WHAT THE EXERCISE ASKS: Copy each line of the data below in which the word "target" can be found.

STUDY MATERIAL:
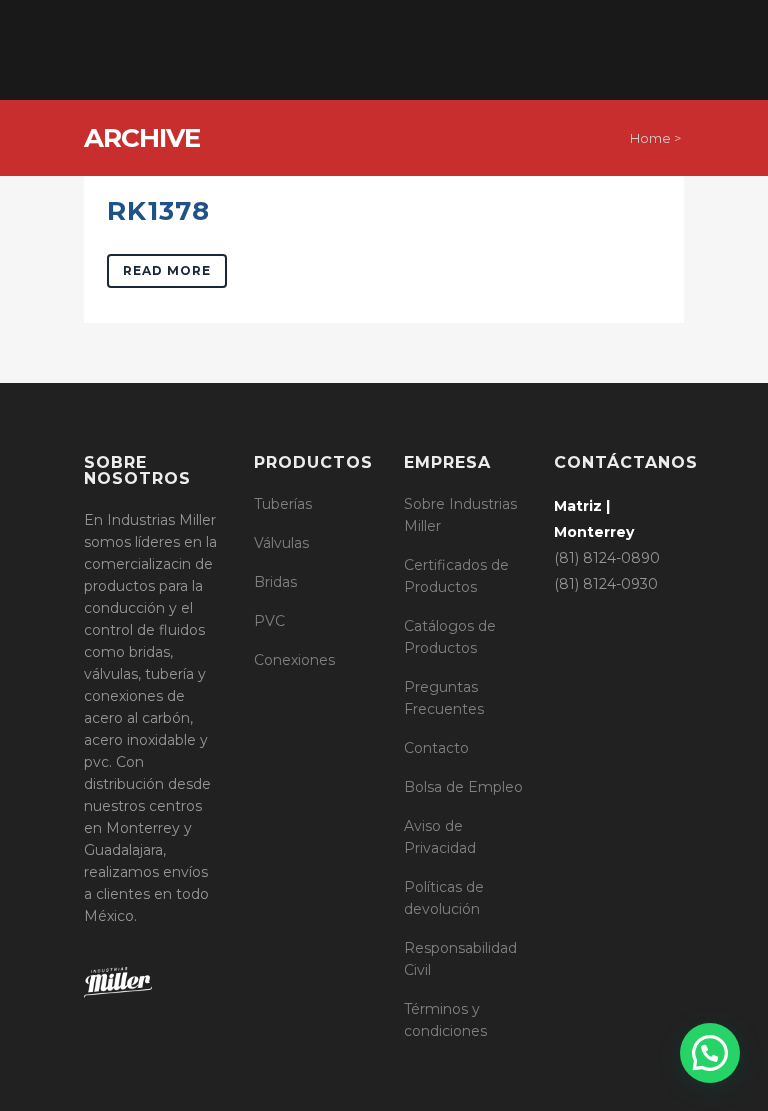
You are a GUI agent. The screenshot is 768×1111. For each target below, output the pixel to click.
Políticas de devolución (444, 898)
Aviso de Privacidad (440, 837)
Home (650, 138)
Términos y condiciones (445, 1020)
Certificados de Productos (456, 576)
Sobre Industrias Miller (460, 515)
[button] (710, 1053)
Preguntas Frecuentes (444, 698)
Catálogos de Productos (450, 637)
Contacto (436, 748)
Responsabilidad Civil (460, 959)
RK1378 (158, 211)
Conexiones (294, 660)
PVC (269, 621)
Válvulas (281, 543)
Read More (167, 270)
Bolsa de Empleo (463, 787)
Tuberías (283, 504)
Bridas (275, 582)
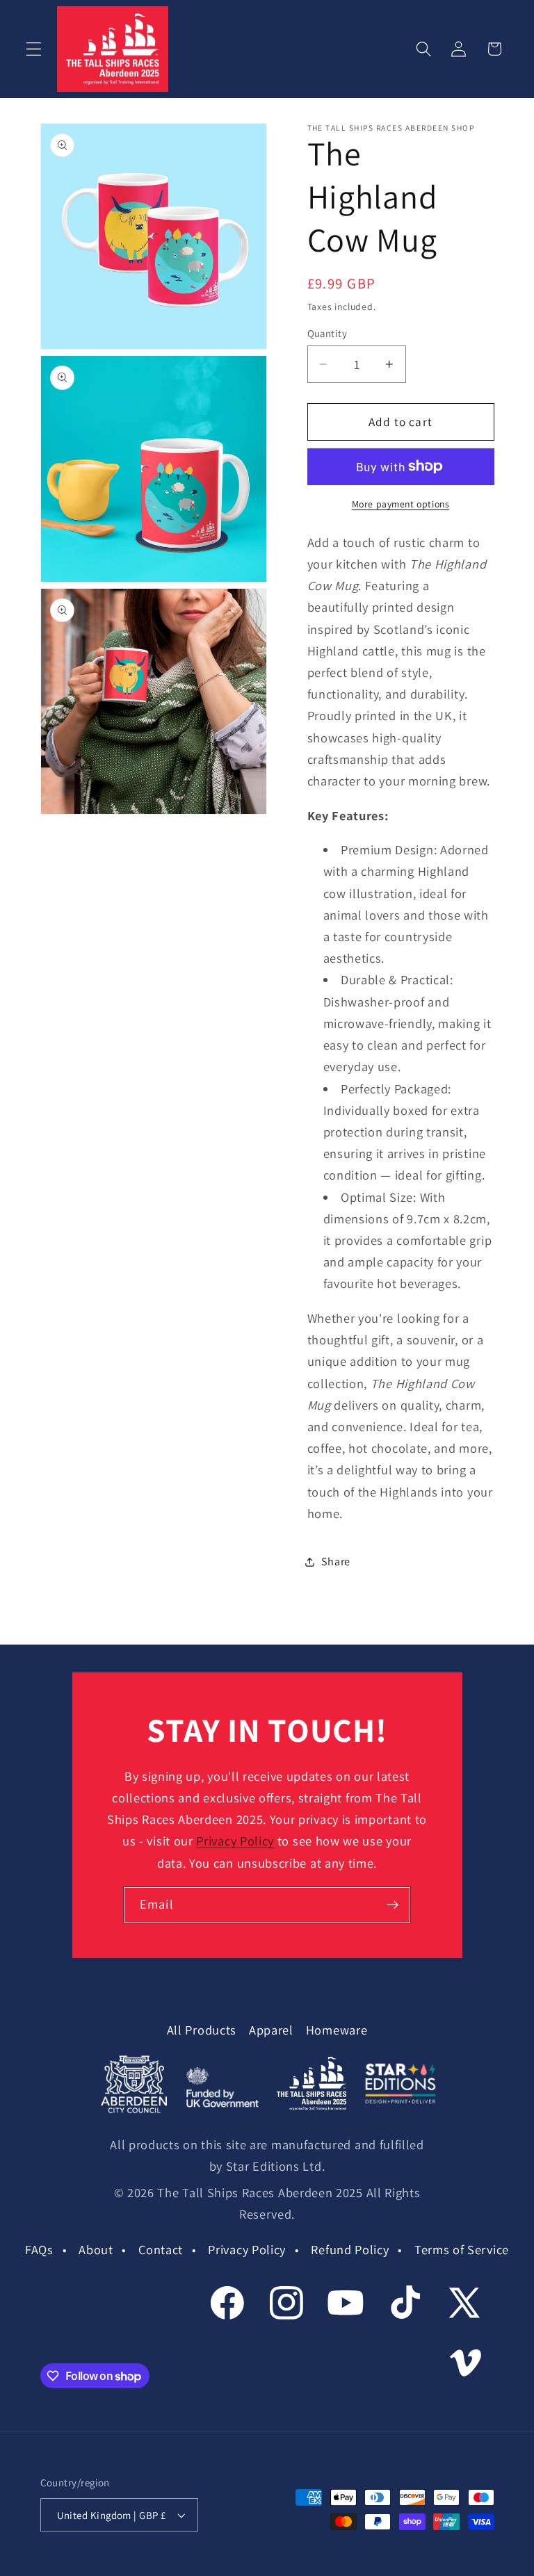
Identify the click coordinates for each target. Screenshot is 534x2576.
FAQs (39, 2249)
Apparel (271, 2029)
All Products (201, 2029)
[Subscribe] (392, 1905)
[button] (33, 49)
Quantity (327, 333)
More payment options (401, 504)
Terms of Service (461, 2249)
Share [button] (335, 1561)
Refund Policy (350, 2249)
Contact (160, 2249)
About (96, 2249)
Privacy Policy (235, 1840)
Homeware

FINAL ANSWER:
You are a GUI agent. The screenshot is 768×1111. For each target below, output the pixel to click.
Identify the click coordinates for each target. Screenshot is 534x2576.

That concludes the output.